Несмотря на саднящее горло, я громко рассмеялся и не сразу смог разъяснить свою мысль.
– Плохо, дедушками побыть не успели толком, покуражиться, а хорошо, что, если бы ты стал дедом, то молодых убивал бы. Вон какой строгий…
– Я не строгий, я справедливый, – перебил Татарин. – Забыл, как нас Колчан с Трофименко ушатывали? И Шкет твой тоже, собака такая. Не жалели. Почесаться лишний раз боялись, убьют же деды, а эти видал, чего творят? Беспредел.
Глядя в одну точку, Гафур о чём-то задумался, а затем, пыхнув последний раз, неожиданно предложил:
– Ты вот про всё это, как вот сегодня с войны мы с тобой приехали, напиши в тетрадке своей. Пишешь, не бросил?

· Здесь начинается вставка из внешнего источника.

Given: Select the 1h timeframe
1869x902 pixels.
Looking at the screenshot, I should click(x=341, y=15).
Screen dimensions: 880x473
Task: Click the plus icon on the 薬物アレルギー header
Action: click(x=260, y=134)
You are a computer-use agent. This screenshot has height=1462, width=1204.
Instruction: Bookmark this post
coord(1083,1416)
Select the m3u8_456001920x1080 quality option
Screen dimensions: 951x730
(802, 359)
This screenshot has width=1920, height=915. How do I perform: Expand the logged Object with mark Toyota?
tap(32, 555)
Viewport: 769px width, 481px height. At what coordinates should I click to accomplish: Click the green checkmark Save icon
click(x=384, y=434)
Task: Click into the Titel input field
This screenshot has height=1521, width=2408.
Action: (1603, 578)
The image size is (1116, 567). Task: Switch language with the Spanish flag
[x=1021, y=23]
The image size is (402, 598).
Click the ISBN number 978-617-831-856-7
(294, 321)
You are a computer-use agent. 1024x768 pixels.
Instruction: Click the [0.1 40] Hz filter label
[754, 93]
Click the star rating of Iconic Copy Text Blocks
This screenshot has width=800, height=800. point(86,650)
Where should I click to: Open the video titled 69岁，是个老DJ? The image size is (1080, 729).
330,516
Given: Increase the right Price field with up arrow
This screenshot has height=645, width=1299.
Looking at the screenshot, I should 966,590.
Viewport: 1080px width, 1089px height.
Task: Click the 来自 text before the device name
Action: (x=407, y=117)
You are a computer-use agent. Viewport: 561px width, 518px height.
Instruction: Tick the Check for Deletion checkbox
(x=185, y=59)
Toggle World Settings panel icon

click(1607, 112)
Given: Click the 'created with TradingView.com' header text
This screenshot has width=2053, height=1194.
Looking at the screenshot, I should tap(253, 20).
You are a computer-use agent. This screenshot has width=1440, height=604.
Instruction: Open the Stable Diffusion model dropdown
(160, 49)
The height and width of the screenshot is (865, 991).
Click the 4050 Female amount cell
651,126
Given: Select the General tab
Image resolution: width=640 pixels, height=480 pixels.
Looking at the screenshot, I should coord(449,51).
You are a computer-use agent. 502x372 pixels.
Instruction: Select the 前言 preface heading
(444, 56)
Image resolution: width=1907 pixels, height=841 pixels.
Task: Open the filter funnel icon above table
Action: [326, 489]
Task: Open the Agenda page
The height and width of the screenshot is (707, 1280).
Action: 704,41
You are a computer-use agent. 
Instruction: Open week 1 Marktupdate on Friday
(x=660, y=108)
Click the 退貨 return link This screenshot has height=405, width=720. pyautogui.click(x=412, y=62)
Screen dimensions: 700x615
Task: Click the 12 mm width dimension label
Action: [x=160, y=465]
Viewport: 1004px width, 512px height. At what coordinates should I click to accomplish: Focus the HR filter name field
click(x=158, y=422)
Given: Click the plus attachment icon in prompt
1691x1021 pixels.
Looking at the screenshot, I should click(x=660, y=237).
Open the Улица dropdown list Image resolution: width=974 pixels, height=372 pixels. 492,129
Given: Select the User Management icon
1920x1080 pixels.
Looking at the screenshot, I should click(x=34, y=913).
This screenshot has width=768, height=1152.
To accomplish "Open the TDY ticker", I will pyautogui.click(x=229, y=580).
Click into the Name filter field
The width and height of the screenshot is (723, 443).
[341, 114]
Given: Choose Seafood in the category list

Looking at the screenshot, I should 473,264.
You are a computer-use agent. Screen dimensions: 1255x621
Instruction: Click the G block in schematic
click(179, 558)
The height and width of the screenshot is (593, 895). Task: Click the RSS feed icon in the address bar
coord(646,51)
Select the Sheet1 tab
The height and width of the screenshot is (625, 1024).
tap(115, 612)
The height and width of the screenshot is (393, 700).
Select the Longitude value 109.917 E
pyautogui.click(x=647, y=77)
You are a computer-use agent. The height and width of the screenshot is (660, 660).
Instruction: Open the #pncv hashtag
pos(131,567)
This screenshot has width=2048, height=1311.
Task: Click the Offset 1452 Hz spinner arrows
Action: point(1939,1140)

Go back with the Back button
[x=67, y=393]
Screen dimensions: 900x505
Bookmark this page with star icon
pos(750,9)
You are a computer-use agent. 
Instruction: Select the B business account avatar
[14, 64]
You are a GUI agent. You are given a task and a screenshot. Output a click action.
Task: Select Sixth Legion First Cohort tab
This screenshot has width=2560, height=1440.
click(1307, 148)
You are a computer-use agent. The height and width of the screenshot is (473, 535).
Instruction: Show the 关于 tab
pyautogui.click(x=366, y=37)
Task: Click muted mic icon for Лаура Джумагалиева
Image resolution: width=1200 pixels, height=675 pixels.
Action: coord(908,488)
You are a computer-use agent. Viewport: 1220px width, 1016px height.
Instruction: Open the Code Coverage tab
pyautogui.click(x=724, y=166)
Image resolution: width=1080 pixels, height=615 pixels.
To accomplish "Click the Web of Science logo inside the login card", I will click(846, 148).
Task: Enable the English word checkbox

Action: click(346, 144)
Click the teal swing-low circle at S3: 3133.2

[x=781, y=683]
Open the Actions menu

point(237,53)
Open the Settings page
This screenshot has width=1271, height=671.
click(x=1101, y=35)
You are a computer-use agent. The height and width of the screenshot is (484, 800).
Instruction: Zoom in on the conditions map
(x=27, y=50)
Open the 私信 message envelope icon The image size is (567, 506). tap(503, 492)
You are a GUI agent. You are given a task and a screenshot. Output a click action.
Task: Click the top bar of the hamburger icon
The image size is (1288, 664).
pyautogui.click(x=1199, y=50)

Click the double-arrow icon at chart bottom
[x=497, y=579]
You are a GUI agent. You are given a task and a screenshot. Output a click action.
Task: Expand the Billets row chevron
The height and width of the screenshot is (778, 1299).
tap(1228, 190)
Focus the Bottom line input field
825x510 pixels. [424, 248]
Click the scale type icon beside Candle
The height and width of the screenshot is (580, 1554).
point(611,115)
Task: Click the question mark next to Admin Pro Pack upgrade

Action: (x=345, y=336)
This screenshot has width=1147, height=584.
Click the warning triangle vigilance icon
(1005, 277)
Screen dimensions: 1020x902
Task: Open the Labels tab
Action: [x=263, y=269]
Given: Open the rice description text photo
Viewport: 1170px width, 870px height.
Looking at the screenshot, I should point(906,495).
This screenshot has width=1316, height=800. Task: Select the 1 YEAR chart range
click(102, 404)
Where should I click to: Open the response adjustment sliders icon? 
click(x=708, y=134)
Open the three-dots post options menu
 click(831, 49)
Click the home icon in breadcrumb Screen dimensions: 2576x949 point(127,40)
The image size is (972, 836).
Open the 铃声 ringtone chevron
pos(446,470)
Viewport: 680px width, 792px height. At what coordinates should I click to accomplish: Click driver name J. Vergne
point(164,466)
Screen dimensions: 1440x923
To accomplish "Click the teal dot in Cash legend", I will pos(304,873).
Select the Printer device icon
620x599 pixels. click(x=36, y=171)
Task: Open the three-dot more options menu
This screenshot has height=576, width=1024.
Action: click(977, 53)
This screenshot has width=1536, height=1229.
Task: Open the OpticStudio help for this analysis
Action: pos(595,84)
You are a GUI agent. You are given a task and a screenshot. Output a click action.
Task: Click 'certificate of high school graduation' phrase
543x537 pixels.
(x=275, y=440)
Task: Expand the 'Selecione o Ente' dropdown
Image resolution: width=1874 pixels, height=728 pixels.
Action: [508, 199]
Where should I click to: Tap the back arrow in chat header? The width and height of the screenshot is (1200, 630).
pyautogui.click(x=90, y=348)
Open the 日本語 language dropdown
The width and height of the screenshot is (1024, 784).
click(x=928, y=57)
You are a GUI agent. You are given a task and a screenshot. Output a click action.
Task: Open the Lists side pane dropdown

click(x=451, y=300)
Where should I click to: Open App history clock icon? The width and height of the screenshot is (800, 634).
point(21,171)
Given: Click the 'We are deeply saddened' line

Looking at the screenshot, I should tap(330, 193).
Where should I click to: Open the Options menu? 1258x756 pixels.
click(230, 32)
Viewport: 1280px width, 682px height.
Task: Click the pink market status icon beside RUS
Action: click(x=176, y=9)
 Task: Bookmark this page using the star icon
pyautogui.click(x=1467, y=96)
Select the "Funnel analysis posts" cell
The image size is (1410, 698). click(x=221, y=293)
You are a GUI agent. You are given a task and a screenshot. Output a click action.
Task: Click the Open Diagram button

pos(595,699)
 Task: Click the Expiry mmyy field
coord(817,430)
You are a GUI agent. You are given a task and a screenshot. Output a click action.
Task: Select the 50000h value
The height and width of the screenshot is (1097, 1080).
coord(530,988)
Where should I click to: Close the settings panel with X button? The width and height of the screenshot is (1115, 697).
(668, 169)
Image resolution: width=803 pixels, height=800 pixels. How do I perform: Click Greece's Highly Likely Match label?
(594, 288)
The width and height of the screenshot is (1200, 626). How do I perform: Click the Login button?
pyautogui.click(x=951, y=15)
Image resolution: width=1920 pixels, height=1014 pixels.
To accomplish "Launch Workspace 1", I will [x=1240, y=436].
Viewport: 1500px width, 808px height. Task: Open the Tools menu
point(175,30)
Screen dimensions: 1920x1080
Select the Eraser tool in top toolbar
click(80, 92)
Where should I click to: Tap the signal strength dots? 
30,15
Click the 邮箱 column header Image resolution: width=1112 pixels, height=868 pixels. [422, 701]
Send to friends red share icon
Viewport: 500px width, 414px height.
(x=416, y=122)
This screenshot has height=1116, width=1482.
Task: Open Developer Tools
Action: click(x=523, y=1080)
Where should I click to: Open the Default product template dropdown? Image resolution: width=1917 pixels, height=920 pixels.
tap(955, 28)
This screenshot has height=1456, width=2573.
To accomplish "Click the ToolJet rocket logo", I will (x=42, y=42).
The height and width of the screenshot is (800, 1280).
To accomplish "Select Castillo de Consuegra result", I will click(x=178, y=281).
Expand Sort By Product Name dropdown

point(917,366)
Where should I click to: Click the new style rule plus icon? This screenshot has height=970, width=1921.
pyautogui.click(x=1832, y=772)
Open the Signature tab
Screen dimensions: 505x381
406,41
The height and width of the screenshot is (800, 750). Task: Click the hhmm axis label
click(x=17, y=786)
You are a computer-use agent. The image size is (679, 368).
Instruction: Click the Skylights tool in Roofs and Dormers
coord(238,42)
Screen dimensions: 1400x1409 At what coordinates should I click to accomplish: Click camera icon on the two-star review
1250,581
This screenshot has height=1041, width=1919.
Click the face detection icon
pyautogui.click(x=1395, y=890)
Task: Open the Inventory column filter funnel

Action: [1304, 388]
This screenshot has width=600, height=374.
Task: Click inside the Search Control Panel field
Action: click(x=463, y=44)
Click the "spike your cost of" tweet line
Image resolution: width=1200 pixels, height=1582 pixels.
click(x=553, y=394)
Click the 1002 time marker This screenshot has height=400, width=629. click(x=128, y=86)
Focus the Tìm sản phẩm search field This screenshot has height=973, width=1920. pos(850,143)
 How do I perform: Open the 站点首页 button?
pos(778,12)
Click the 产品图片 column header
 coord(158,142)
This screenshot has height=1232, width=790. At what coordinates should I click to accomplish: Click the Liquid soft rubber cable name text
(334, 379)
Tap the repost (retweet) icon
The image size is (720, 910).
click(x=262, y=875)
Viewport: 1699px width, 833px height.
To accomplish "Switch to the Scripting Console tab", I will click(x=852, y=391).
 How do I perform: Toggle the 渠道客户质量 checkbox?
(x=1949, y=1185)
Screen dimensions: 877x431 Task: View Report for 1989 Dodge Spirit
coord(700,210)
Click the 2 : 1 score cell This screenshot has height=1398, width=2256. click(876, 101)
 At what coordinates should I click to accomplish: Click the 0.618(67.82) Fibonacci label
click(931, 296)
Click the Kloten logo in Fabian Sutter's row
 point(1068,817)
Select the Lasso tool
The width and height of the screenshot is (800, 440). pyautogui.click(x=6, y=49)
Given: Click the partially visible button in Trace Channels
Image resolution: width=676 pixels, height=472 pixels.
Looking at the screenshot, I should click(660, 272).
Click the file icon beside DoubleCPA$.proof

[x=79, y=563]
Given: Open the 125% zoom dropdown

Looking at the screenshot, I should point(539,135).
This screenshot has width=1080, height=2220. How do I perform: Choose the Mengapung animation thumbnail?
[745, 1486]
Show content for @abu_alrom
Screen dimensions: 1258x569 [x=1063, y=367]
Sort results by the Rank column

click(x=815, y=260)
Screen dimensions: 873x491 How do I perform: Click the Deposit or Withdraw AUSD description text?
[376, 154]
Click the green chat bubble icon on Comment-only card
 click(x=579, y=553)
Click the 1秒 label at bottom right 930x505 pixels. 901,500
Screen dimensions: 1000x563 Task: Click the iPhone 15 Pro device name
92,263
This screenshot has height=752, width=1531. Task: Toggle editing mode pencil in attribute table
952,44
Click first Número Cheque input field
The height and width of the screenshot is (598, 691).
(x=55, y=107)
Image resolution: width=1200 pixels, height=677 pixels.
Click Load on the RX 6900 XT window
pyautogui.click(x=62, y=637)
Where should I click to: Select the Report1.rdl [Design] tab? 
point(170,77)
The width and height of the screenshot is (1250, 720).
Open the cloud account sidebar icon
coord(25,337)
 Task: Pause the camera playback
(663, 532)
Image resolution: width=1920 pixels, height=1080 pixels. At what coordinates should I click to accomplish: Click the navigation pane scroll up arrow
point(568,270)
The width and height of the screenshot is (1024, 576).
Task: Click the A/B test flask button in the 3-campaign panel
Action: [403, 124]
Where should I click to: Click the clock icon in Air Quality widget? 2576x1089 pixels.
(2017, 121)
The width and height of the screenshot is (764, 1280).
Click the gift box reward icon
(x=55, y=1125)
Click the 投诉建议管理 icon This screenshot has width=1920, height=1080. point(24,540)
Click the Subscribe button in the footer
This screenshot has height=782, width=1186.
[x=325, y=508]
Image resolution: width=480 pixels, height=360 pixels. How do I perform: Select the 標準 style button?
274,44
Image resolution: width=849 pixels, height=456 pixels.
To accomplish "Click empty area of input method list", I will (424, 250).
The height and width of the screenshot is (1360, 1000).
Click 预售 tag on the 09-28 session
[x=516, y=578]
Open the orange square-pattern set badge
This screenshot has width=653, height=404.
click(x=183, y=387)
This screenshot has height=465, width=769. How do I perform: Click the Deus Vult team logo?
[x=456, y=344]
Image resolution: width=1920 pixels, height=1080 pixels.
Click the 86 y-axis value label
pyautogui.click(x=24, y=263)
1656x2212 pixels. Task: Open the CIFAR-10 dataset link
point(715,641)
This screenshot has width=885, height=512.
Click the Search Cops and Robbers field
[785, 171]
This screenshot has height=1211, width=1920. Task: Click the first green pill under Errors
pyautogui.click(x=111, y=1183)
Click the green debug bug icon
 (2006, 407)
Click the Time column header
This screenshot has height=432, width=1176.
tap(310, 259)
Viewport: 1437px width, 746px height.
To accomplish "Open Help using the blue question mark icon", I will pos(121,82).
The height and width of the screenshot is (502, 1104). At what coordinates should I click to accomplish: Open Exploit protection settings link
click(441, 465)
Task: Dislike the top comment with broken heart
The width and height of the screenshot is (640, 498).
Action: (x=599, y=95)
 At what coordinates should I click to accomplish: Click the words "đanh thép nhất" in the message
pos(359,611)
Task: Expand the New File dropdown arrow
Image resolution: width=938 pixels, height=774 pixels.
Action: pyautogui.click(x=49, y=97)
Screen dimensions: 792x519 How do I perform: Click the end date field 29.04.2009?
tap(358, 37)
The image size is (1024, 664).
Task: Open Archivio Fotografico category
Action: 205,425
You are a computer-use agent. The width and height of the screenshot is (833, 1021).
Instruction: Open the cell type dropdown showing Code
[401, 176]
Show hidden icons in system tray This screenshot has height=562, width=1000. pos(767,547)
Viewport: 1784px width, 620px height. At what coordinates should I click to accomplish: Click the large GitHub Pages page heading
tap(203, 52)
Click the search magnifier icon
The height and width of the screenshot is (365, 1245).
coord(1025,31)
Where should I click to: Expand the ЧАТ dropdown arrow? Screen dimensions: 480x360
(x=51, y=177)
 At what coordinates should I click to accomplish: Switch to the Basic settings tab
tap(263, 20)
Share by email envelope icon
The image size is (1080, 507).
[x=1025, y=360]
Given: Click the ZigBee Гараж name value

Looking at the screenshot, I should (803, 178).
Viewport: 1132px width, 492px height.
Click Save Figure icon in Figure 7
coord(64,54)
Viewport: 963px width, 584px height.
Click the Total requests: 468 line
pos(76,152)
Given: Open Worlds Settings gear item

Кивнув, я швырнул остатки косяка в урну:
– Вчера последнюю запись сделал.
Вздохнул, сам не понимая, от чего мне вдруг так взгрустнулось, и, уставив взгляд в пол, тихо произнёс:
– Сто девяносто шесть дней уместились ровно в девяносто шесть листов. Надо же. Как по заказу чьёму. Кончилась война и кончилась тетрадка. Хотя и писал не каждый день…
– Почитай, – удивил Татарин и я внимательно посмотрел на него.
– Почитай, почитай, – настойчиво повторил друг. – А то ты там писал, писал всё время, а что писал, не знаю. Вдруг, про меня плохо писал…
– Да, ну, – отмахнулся я, зная уже, что не смогу отказать.
– Почитай, Курт. Жалко тебе?
Я нехотя слез с подоконника, подошёл к своему вещмешку, развязал его и достал толстую, скрученную в трубочку, тетрадь, перетянутую медицинским жгутом. Вернувшись туда, где так удобно сидел, вновь прислонился голой спиной к плачущему холодом окну и раскрыл свои записи:
– Понедельник, восемнадцатое декабря двухтысячного года, – начал я неуверенно. – Ничего необычного не происходило, если не считать, что утром нас впервые не взяли на боевой. Обычное сопровождение колонны, и вдруг такие непонятки. Поехали все, кроме нас с Татарином. Причин не объясняли, но, когда перед обедом в ПВД неожиданно прибыли машины из полка, и в опустевшую нашу палатку неуверенно вошли двое незнакомых военных, на чьих удивлённо-настороженных лицах читалось: «духи», мне подумалось: «Неужели всё? Замена наша?»
– Не, не, не, – внезапно зачастил Гафур, бесцеремонно перебивая меня. – Зачем ты мне про вчера читаешь? Про вчера я и сам знаю. Ты давай, с самого начала читай, как там, что было.
– Зачем? – не понял я. – Что там интересного? Там про тебя и нет почти. Так, мысли мои и всё.